Ik leef maar een beetje voor de vuist weg. De huisarts heeft me aangeraden afleiding te zoeken. Ik ben noch nooit zoveel bij de huisarts geweest als de laatste tijd. Ook in dit jaar doe ik maar wat. Wel zoveel mogelijk voor mij leuke dingen, als theater, film, vakantie.
Toch probeer ik er nog wel een beetje structuur in te bouwen want je wordt doodmoe van het steeds maar onderweg zijn.
Aan het begin van het jaar krijgt een goede bekende van mij de diagnose slokdarmkanker. Hij kent ook Petra. Nu zijn we een trio. Met dien verstande dat ik kankervrij ben. Eén van de koorleden moet opzeggen vanwege darmkanker. (Ik zag hem laatst, eind nov. 2015, en hij is gelukkig hersteld).
Met mijn vriendin Petra gaat het minder goed. Haar eierstokkanker is in de vorm van uitzaaiingen terug in de buikholte en de lever. Ze ondergaat chemokuren en doet wat ze kan.
Ik probeer zoveel mogelijk mijn ding te doen en niet te veel te blijven hangen in al deze kanker – gevallen. Maar dat is best moeilijk. Ik voel ook iedere keer weer wat zo hier en daar.
21 mei krijg ik een kaart dat mijn goede vriendin uit Harmelen tijdens een vakantie in Italië ’s nachts plotseling is overleden. Hartstilstand of hersenbloeding.
21 juni overlijdt Petra als gevolg van.
Met die bekende met de slokdarmkanker, gaat het ook niet goed.
Op 5 augustus overlijdt een zwemmaatje ‘gewoon’, van ouderdom. Het houdt niet op.
Als gevolg van de bestralingen zijn er natuurlijk een aantal speekselklieren vernietigd. Ik moet bij brood, kaas, en koek nog steeds slokjes water nemen. Maar daardoor hebben bacterieën ook meer kans te gedijen. Ik krijg dus een prachtige schimmelinfectie in mijn mond. Niet getreurd, mijn huisarts geeft Flucozanol. En inderdaad. Al na 1 dag is de infectie niet meer te zien maar ik moet wel de kuur van een week afmaken. Zo, dat hebben we ook weer gehad.
Ik ga vier weken later met dezelfde vriendin als vorig jaar, nu naar een huisje bij Roermond. Ook weer lekker een weekje fietsen e.d. Het weer beloofd goed te worden. De tweede avond voel ik me een beetje beroerd. Ik ga naar bed en de volgende dag besluit ik niet mee te gaan met fietsen en wil een beetje in de zon liggen. Ik ben erg moe. Ging allemaal goed. Twee dagen later krijg ik plotseling een heel verbrand gezicht en het voelt of ik in brand sta. Aftersun gekocht, zonnebrand crème faktor 50. Dat spul heb ik mijn hele leven nog nooit hoeven te gebruiken?!

- GEGEVENSSET -

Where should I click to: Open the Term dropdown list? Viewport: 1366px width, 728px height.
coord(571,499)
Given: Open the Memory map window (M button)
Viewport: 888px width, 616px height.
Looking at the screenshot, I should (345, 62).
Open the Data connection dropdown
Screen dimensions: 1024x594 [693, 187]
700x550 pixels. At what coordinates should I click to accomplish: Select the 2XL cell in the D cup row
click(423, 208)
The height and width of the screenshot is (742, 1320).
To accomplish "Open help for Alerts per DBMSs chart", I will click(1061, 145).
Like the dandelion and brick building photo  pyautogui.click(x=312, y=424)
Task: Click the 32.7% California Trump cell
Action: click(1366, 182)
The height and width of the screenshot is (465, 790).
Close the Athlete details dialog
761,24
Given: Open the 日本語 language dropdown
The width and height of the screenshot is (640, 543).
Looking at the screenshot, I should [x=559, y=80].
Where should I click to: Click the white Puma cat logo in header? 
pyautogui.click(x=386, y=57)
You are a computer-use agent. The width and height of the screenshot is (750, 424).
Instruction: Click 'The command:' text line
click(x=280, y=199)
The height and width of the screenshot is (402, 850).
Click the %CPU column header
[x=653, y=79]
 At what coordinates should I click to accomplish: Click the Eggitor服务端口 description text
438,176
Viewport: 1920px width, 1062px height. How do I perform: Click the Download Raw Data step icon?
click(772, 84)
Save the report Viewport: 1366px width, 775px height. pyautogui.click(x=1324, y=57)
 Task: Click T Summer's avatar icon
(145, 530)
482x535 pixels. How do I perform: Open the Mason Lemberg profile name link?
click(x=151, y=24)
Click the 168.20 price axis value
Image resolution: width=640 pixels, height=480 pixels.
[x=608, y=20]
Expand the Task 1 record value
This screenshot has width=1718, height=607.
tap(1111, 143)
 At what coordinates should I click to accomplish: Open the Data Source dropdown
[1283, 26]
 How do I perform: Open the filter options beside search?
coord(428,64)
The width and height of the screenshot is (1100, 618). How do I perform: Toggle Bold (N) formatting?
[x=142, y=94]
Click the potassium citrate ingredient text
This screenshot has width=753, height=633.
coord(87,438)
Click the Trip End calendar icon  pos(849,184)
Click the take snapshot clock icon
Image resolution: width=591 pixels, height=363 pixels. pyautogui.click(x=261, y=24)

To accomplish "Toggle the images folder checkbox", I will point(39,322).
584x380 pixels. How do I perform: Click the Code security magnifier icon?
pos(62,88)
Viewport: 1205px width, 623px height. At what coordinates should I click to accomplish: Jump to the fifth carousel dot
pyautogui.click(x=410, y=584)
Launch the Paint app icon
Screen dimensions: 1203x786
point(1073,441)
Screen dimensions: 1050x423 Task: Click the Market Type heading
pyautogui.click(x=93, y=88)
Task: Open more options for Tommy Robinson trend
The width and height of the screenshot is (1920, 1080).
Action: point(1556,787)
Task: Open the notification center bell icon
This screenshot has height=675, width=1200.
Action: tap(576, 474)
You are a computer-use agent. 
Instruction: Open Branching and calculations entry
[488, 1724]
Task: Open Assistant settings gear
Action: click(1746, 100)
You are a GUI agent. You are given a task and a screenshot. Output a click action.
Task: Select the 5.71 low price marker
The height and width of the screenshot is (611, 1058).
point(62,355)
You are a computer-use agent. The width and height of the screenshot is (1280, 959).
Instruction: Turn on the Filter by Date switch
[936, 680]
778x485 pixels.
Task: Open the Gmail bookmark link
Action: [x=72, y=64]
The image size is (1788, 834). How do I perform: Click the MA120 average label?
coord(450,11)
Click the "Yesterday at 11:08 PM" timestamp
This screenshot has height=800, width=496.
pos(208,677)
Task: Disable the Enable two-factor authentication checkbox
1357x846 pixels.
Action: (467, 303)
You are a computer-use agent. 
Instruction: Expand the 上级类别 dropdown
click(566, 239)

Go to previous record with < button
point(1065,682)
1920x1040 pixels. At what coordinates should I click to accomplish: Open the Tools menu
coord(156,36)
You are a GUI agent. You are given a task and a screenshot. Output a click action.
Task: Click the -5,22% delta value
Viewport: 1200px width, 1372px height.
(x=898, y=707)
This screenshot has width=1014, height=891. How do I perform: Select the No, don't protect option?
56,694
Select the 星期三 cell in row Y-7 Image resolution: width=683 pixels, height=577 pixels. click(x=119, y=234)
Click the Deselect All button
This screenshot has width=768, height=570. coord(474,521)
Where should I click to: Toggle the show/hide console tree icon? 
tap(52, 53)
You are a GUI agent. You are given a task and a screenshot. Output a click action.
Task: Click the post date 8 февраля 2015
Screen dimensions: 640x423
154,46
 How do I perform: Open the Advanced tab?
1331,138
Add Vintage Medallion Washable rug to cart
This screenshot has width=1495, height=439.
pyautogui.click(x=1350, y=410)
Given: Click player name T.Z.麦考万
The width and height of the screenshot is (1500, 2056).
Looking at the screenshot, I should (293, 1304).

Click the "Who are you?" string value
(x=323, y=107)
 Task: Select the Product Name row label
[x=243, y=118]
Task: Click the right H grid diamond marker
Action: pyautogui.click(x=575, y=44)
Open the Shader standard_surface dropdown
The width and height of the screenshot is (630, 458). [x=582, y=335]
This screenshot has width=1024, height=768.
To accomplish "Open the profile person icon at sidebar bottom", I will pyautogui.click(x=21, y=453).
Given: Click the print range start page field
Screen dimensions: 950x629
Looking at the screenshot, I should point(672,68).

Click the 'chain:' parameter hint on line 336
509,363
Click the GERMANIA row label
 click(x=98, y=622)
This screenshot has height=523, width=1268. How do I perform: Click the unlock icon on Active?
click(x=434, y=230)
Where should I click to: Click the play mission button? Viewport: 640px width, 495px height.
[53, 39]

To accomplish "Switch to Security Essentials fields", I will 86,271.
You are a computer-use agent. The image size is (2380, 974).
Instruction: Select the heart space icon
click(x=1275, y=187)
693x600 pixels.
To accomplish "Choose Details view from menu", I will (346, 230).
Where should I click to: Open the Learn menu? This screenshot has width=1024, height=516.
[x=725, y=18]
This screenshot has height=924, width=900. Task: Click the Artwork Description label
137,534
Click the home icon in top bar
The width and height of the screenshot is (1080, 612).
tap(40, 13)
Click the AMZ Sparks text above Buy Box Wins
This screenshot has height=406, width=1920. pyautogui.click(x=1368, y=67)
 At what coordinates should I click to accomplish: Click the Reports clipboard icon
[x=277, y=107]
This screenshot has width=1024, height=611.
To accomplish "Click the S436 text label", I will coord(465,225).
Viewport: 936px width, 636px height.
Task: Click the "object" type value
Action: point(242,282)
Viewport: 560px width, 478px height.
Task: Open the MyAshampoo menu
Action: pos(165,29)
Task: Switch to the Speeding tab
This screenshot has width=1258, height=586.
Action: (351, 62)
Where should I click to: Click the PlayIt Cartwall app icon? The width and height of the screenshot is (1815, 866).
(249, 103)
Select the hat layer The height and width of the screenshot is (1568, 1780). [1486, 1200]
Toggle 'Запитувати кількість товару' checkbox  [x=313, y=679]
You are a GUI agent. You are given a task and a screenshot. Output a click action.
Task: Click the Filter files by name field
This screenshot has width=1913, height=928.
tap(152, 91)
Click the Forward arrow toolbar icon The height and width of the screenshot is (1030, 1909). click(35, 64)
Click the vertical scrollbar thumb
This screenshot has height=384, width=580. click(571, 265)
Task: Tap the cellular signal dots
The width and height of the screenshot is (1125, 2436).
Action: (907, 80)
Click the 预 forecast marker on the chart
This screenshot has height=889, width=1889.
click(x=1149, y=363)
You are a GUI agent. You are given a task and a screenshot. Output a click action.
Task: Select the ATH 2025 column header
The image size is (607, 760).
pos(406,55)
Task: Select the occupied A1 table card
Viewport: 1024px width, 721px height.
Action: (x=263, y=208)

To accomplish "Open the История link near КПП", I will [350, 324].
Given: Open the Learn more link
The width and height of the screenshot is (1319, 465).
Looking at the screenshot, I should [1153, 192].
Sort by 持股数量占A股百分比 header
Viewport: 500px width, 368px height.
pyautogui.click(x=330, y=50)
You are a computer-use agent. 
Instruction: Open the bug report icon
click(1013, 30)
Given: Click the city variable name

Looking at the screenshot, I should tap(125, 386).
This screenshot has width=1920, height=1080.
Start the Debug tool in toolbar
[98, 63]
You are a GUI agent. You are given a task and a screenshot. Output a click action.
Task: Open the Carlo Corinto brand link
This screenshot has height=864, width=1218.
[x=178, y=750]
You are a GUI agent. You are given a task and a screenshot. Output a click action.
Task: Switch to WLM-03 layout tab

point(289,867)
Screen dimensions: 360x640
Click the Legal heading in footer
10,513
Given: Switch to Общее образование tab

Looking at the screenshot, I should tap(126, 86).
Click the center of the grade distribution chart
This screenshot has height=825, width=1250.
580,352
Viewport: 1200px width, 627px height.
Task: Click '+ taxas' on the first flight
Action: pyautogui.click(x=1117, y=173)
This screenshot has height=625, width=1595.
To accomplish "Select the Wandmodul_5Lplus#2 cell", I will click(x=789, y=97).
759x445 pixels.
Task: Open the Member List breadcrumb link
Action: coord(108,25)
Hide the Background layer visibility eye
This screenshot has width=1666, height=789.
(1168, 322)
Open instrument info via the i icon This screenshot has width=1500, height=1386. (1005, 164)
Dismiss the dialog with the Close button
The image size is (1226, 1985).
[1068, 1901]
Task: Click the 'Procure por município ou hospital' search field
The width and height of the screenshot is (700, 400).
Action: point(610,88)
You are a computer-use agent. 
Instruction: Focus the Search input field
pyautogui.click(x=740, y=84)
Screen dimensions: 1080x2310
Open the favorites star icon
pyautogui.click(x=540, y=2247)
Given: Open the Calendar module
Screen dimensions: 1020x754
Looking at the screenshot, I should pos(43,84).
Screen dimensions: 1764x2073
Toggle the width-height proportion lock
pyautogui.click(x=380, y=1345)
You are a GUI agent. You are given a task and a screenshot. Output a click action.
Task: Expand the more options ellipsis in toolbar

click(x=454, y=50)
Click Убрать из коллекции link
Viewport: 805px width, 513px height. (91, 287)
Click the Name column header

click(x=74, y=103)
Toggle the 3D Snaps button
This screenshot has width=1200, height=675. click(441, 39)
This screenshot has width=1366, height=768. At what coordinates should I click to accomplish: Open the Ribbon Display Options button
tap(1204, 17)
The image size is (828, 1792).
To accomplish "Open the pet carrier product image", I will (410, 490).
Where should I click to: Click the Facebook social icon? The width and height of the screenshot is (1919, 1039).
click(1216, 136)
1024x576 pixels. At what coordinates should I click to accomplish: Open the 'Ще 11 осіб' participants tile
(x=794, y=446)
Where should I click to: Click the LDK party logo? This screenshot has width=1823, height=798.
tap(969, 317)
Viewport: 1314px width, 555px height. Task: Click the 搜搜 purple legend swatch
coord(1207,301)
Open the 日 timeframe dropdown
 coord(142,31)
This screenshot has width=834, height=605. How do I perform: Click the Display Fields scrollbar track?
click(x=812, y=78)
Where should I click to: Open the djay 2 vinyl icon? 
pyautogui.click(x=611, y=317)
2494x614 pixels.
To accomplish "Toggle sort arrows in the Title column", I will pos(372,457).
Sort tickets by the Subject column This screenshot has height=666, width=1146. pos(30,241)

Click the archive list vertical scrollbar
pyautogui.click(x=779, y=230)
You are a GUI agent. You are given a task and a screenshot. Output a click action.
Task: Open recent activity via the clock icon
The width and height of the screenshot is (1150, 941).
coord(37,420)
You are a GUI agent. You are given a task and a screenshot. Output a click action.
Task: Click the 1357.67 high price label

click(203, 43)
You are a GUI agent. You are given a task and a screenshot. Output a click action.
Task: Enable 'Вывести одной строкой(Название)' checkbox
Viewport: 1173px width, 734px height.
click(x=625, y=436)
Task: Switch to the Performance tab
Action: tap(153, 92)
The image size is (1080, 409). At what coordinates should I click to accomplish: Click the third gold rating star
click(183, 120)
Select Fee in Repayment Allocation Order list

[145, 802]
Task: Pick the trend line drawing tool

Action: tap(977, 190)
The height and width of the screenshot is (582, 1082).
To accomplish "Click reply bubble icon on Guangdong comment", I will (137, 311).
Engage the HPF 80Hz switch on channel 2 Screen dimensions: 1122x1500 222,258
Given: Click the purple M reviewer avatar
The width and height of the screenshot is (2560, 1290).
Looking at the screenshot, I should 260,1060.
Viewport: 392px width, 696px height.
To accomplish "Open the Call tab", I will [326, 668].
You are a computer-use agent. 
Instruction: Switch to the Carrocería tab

- OPDRACHT 1 -
Leg in één tot drie zinnen uit waarom de ik-persoon in de documenttekst bij brood, kaas en koek nog steeds slokjes water moet nemen.
- OPDRACHT 2 -
Hervat het verhaal over ziekte en verlies direct na de laatste zin.

- UITVOER OPDRACHT 1 -
Door de bestralingen zijn een aantal speekselklieren vernietigd. Daarom zijn bij brood, kaas en koek nog steeds slokjes water nodig.

- UITVOER OPDRACHT 2 -
Aan het eind van de week gaan we terug naar huis en als ik ’s middags thuis ben, zie ik dat de deur van de huisarts nog open staat en zijn auto staat voor de deur. Ben ik heel brutaal naar binnen gelopen en gevraagd of hij even wilde kijken. Blijkt dat ik onderhuidse brandblaren heb van de Flucozanol waarschijnlijk. Alleen Calendulan zalf smeren om de brand eruit te halen en verder niet aankomen. Het heeft een week of drie geduurd voor ik weer een beetje toonbaar was. Mijn hele gezicht was opgeblazen. Mijn ogen zaten bijna dicht. Pfffttttt……
Een vriendin uit Hoofddorp ondergaat 30 september een open hart operatie vanwege verstopte aderen. 1 oktober word ik achter het Centraal Station knoert hard van mijn fiets gereden door een andere fietser die achterop kwam. Hij ging veel te hard, maar ik had ook niet goed achterom gekeken. Dat kon er dan ook nog wel bij. Sindsdien heb ik wat last van mijn elleboog. Ik heb de indruk dat ik een soort van verstrooide professor aan het worden ben. Het wordt wel erg veel allemaal. En dan nog steeds mijn eigen gevoel dat heen en weer slingert. Op foto’s, gemaakt in het OLVG, is te zien dat er gelukkig niets gebroken is maar ik voel me wel gebroken. En gekneusd aan alle kanten.
En ja hoor, de man van de slokdarmkanker overlijdt 30 november. Toe maar, het was nog niet genoeg. Ik hoop toch echt dat het nou klaar is allemaal. En gelukkig gaat 2014 verder rustig door.
Qua leeftijd zitten we echt in een risicogroep hè. Mensen om je heen krijgen allerlei ouderdomskwaaltjes en sommige worden ernstig ziek of komen te overlijden. Soms wordt het inderdaad wat te veel. Ik weet nog dat mijn ouders zo’n periode meemaakten en dat ze telkens zeiden “wanneer zijn wij aan de beurt”. Vreselijk vond ik dat.
Tegen infecties in mijn mond drink ik tegenwoordig kamille thee. Dat verzacht goed en ik heb het idee dat het ook preventief werkt. Maar of het nou zo gezond is, is natuurlijk weer een ander verhaal.